# Bison



## Expeditioner

Has anybody considered raising bison as a food source? My group is looking into purchasing 6 calves and a mature bull and two mature females. We have 376 acres so space for foraging is not a problem.


----------



## Canadian

I've eaten it. Tastes really good. I'd go for it.


----------



## The_Blob

Bison will grow larger & be much more aggresive than traditional cows/steers. Bison meat is leaner than beef, but idk how much is because of genetics & how much is dietary ie. primarily grazing as opposed to eating 'animal feed', there are many bison farms with websites full of information out there like Whitefeather Farms (local for me  )

good luck to you :2thumb:


----------



## Jason

Bison are supposed to be VERY aggressive. As someone who's been around cows for all of my 33 years, I would not want to mess with them, but that's just my opinion. If you choose to do so, congrats to you, but remember, if you raise your own beef you can control what they eat.


----------



## Expeditioner

Jason said:


> Bison are supposed to be VERY aggressive. As someone who's been around cows for all of my 33 years, I would not want to mess with them, but that's just my opinion. If you choose to do so, congrats to you, but remember, if you raise your own beef you can control what they eat.

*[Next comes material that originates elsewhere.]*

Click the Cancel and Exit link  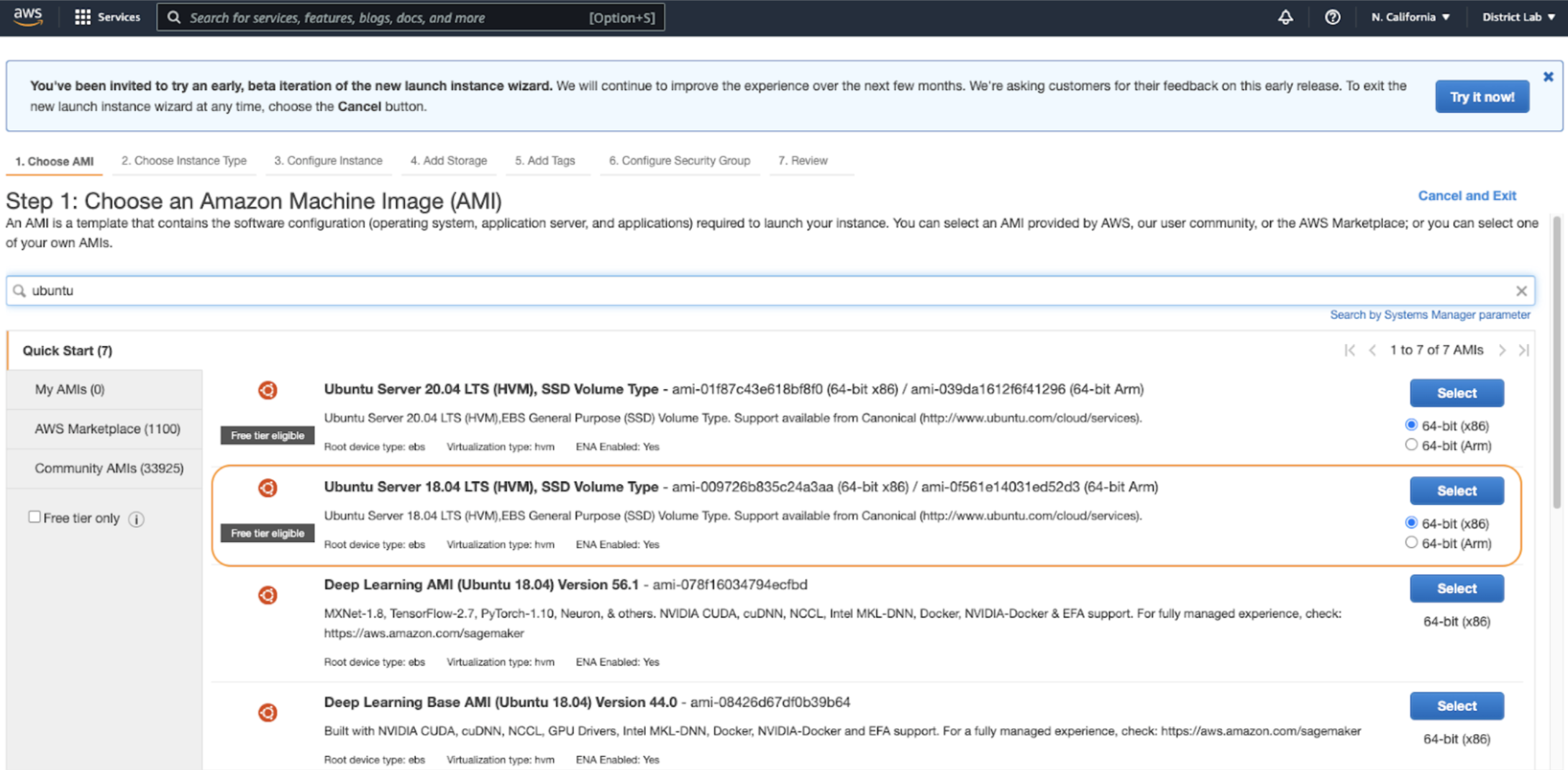[x=1467, y=195]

Not worried about the aggression. Any animal can be dangerous if not treated with respect. A good friend of mine from college raises bison (you may have heard of his father.....his dad started CNN and is quite fond of bison)


----------



## Jason

I'd say go for it then. That would be my only concern.


----------



## sailaway

I've eaten Bison from the herd at Philmont Scout Ranch. The Meat was leaner and also tasted slightly sweeter.(probably the A1 Sause) It was also kind of stringy. I was told Bison are more aggressive because they don't have very good vision.


----------



## Jason

You know what, I just remembered something. My brother went to college at Edinboro U in NWPA. There's a big buffalo ranch up there somewhere that my mom used to stop at when she ran him up to school. It probably wouldn't be too far away for you NE Ohioans if you all wanted to try it. No idea the name of the place or what town it's in. Sorry I can't be more specific.


----------



## sailaway

Cabelas has a 1/2# bison burger on their menu if you wanted to try one. I go by the outlet mall in the Edinburough U. neighborhood, haven't seen that place yet but will start looking.


----------



## Jason

Next time I talk to either brother or mom I'll ask.


----------



## doc66

Bison require more grazing land than beef and pound for pound, you get a better return on cattle. It is good meat, but in the long run, the cattle are better for raising beef. I have a friend who ranches in Wyoming and he has an entire list of reason why the bison is a stupid choice to make when raising food.


----------